I was standing on the lake bank today, looking out over the reeds and water, enjoying a beautiful fall day. I had been gathering some fine manure/soil to use as potting soil so I was wearing my headphones and mp3 player, listening to podcasts. Over the talking, however, I could hear some swans in the distance so I took the headphones off and just stood there for several minutes. I could see, off to my left and probably a half mile away, a group of white shapes whose size and sounds told me were Trumpeter Swans. Straight out in front of me I could hear what sounded to be quite a large flock of Whistler swans. The sounds of both were somewhat faint, uplifting yet calming. Also in front of me, and off to the right at a distance, I could hear Canada geese talking back and forth as well. My folks were in town, my sister at work and the contractors were gone so I had the whole farm to myself. It was a very peaceful and solitary (in terms of humans anyway) sort of feeling.
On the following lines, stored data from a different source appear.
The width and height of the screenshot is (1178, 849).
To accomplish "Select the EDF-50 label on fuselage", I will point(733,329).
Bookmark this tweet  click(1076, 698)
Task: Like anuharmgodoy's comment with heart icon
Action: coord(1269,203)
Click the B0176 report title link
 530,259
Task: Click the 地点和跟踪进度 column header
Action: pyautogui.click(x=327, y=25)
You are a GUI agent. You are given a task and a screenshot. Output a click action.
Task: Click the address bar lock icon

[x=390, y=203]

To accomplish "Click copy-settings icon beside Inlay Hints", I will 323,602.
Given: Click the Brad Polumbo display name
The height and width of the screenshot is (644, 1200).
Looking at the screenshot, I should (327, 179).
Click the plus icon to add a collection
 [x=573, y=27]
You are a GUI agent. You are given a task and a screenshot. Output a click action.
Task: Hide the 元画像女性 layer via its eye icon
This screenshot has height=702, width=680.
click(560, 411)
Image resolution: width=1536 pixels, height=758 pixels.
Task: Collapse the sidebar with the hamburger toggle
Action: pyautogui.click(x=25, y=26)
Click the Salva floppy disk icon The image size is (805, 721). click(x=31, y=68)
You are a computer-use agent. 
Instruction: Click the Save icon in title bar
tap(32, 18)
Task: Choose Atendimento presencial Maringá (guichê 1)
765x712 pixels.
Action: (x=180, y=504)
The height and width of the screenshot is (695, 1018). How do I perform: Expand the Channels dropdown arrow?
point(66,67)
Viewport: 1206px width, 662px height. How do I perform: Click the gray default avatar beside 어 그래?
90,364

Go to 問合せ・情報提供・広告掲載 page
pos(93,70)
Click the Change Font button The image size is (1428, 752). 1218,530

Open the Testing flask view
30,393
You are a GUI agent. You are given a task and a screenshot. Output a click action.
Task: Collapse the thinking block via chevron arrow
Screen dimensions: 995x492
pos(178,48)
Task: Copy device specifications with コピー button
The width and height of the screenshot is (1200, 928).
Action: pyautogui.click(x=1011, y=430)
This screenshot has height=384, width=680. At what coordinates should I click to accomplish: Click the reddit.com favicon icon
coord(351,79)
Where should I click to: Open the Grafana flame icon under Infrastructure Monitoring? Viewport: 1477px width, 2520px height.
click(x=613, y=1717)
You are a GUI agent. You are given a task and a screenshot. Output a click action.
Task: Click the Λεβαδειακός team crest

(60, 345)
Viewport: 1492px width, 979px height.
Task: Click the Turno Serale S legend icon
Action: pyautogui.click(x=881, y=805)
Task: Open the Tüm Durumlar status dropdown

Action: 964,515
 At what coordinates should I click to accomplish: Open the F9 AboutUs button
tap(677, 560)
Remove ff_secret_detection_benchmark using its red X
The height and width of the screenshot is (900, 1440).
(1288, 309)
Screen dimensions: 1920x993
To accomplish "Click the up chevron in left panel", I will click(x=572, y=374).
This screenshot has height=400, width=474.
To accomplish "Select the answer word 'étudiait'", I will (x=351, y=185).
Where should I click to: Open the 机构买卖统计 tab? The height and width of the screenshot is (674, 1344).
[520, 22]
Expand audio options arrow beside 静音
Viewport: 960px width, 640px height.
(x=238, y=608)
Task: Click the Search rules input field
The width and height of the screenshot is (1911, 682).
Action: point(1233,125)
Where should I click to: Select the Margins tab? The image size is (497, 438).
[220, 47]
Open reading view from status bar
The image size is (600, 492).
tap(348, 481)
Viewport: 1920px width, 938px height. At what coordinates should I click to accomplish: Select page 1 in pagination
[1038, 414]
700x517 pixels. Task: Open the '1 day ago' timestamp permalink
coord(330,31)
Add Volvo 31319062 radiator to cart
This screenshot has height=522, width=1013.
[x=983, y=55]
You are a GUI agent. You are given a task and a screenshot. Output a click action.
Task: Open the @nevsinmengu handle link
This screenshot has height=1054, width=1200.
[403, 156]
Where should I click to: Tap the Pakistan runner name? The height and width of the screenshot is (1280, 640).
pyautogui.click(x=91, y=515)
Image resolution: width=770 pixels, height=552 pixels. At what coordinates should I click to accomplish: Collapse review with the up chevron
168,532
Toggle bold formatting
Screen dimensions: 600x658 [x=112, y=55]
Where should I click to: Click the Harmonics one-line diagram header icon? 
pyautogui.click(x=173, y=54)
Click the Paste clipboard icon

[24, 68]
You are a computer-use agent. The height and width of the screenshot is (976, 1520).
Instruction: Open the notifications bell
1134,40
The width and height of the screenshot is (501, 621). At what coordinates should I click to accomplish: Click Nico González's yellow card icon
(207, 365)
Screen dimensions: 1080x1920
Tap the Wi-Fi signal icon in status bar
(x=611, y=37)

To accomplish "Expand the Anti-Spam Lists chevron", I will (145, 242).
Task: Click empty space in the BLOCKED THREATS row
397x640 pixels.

As I stood there, flock after flock of geese began to fly overheard, off to one side or the other and then right overhead as well. Some of these flocks were huge, some were just a small group, and some seemed to be even larger flocks broken into various smaller sizes. At the height of the mealtime migration, their passing was continuous. All together, easily a thousand geese flew over in a space of about 10 minutes.
It was one of those moments that can most definitely be shared, but just has a certain special quality when experienced alone. It is rare to find these moments in our world nowadays. It seems that most people expend a great deal of energy in order to spend as little time alone as possible. I do not think this is a good thing. We need time alone in order to ponder and to reflect. We need this in order to be truly comfortable with ourselves as individuals, and therefore in order to be truly comfortable in our world. Even Superman had a fortress of solitude, after all.
Granted, it is also to go the other way and spend TOO much time alone. I am likely guilty of this at times, being a life-long bachelor and all...and given my tendency to find most people to be selfish and shallow. Still, I think I prefer this than to be uncomfortable with solitude. I don't think I would give up moments like today for anything. It's where I find balance.